Directions =>
Begin at the line containing "Image resolution: width=768" in the records below, end at the line containing "You are a computer-use", and retype each line in that span exactly. No other line and no image should appear.

-------------------------

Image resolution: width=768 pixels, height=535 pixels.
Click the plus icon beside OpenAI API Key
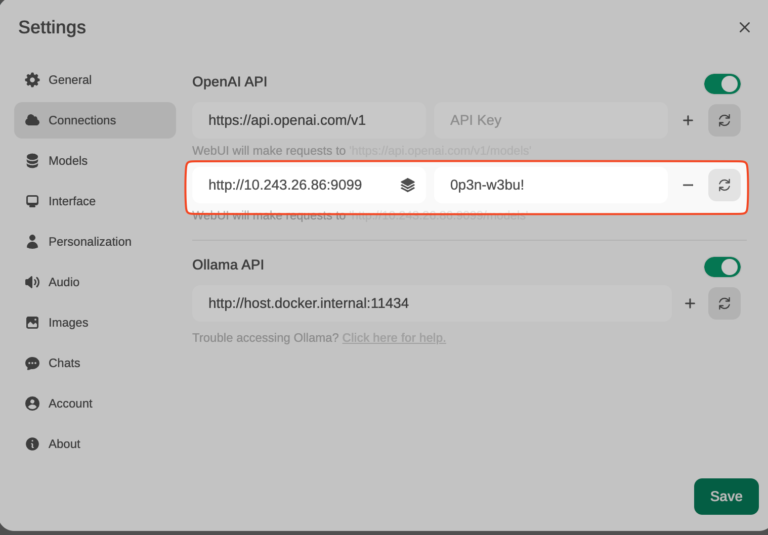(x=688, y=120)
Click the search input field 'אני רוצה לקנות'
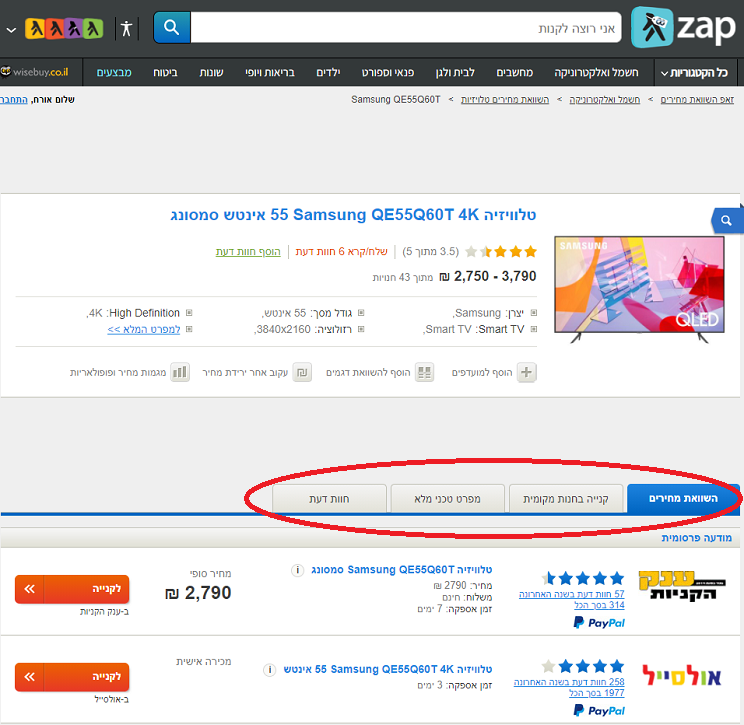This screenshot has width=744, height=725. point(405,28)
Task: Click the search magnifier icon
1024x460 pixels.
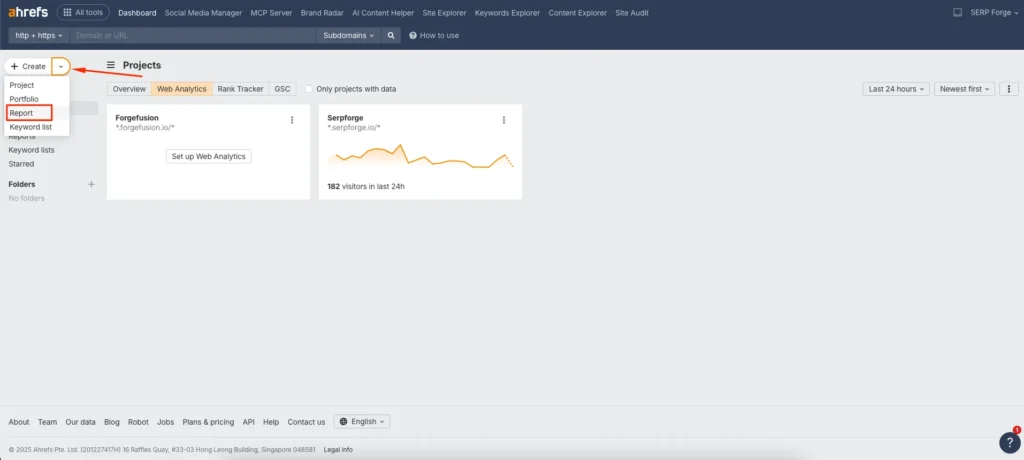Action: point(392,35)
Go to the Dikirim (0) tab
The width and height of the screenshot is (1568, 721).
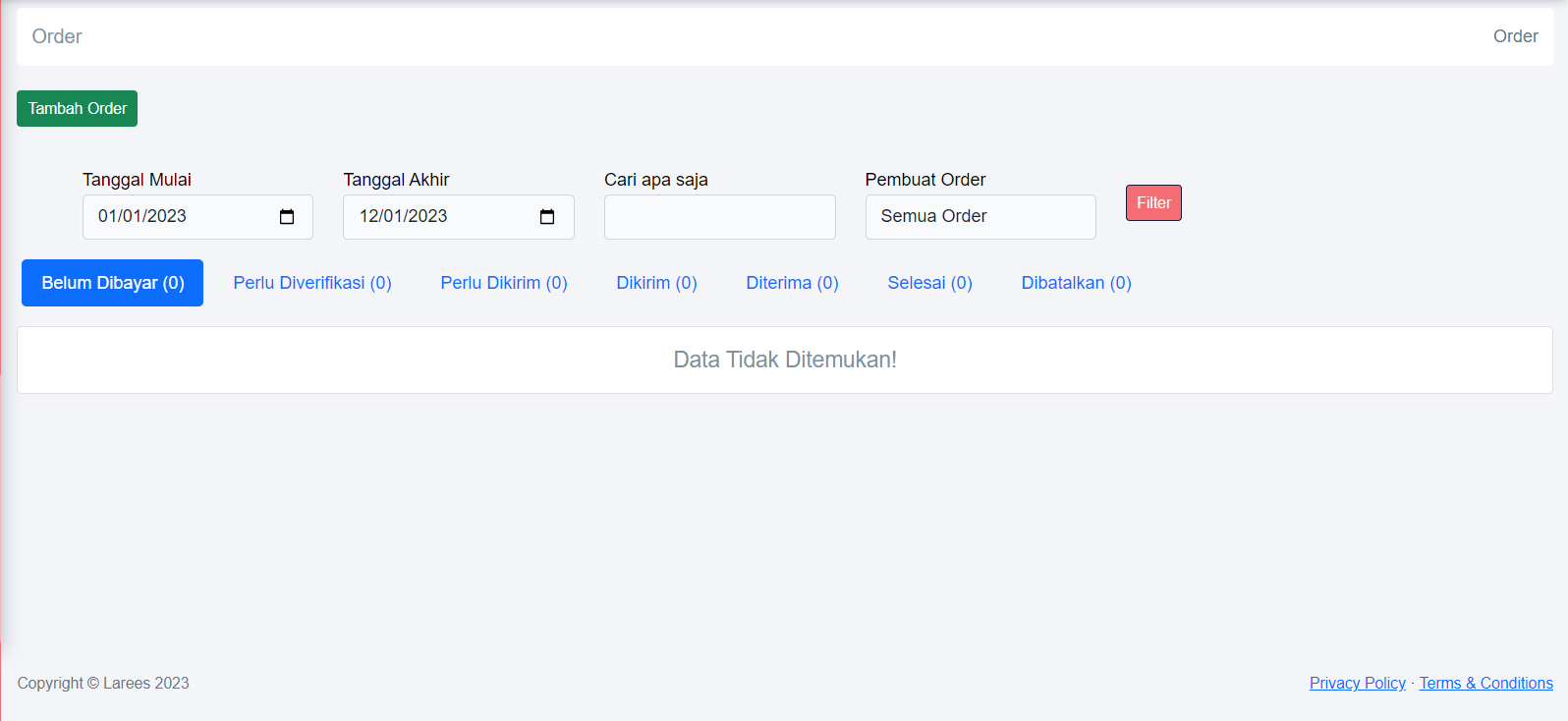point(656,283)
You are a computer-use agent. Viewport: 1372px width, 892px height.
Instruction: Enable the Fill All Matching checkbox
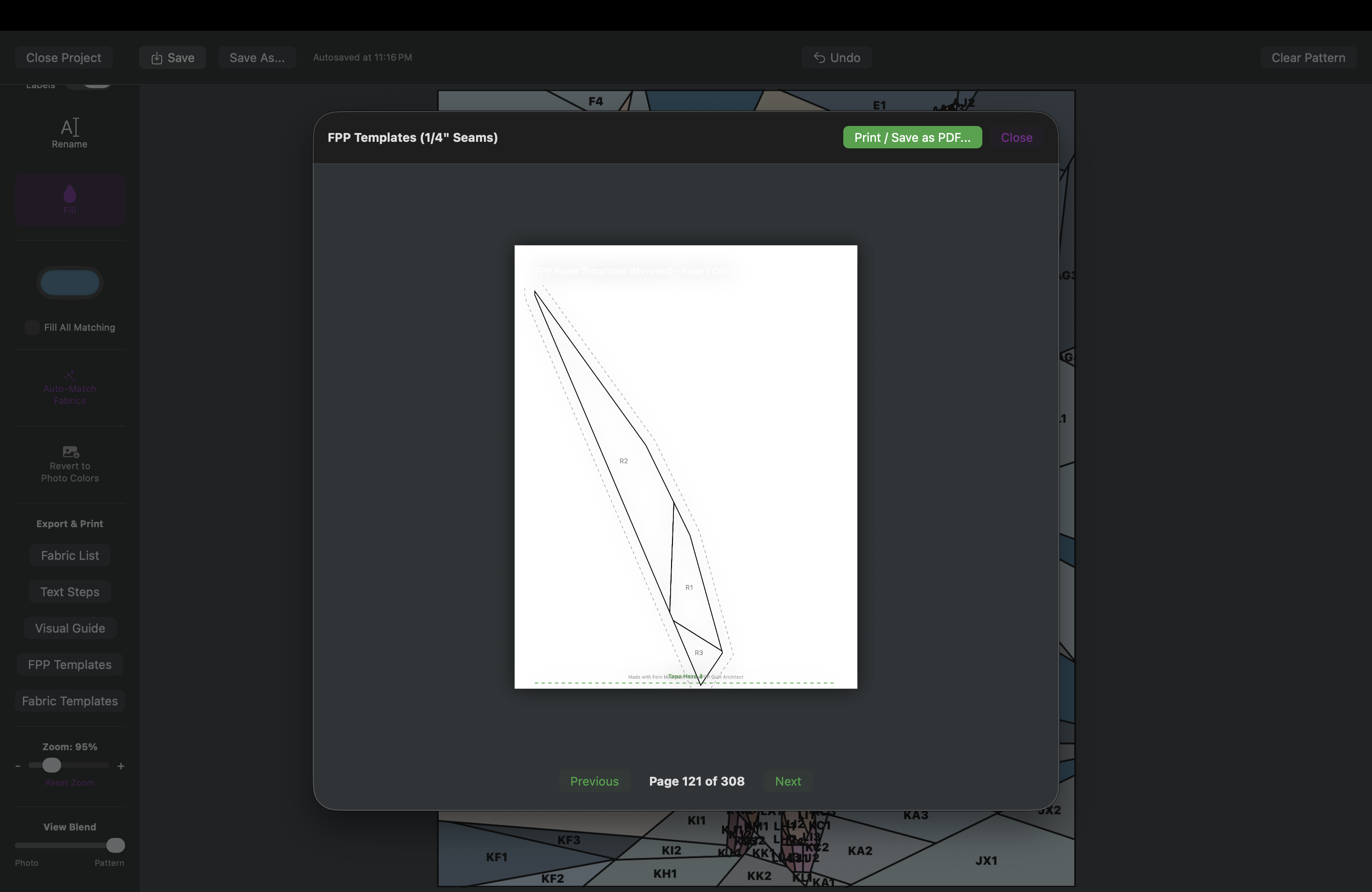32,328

-------------------------

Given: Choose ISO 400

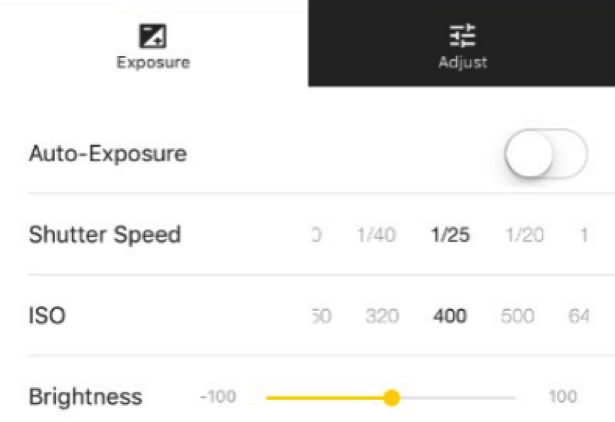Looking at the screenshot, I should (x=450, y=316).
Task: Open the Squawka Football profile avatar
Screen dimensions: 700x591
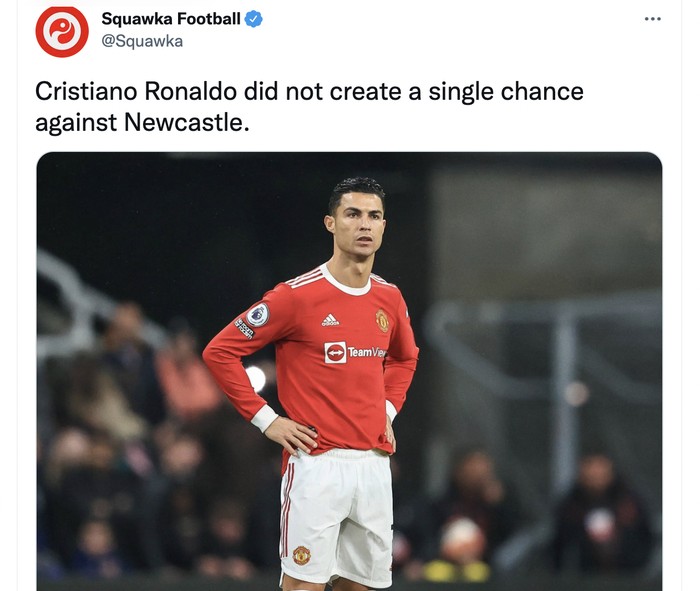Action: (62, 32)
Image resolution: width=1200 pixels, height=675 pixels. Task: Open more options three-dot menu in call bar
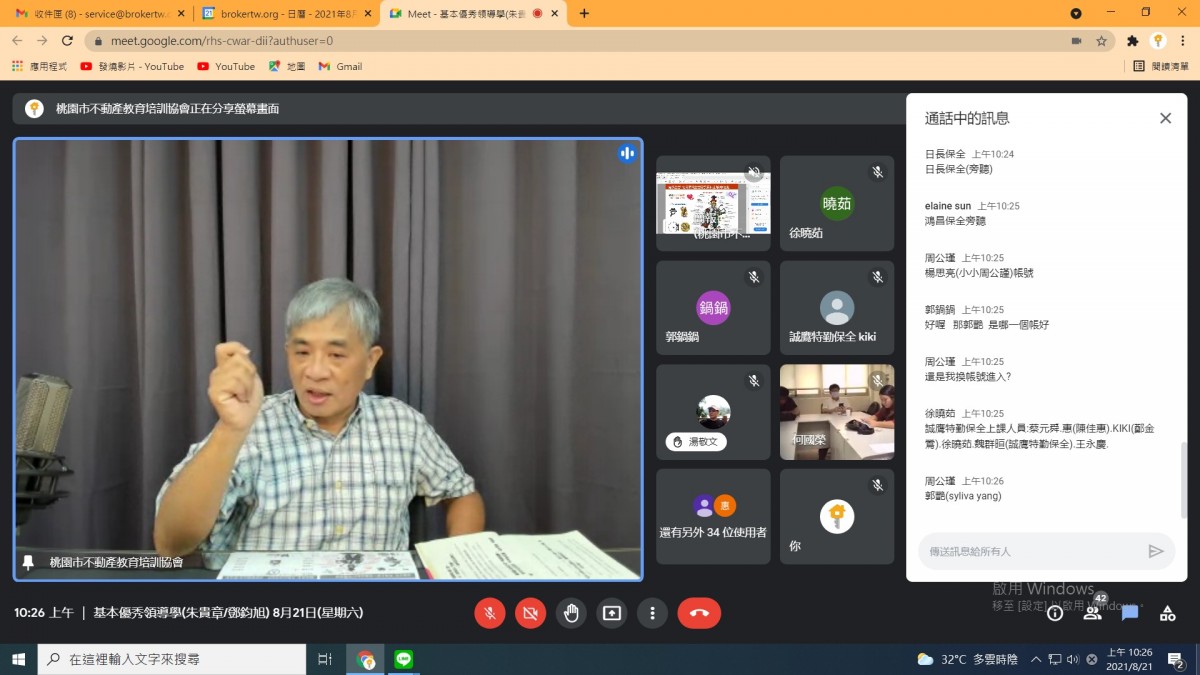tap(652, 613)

-------------------------

Response to this exercise =>
Image resolution: width=768 pixels, height=535 pixels.
Click the plus icon beside OpenAI API Key
(x=688, y=120)
Click the search input field 'אני רוצה לקנות'
This screenshot has width=744, height=725. point(405,28)
Task: Click the search magnifier icon
1024x460 pixels.
Action: point(392,35)
Go to the Dikirim (0) tab
The width and height of the screenshot is (1568, 721).
point(656,283)
You are a computer-use agent. Viewport: 1372px width, 892px height.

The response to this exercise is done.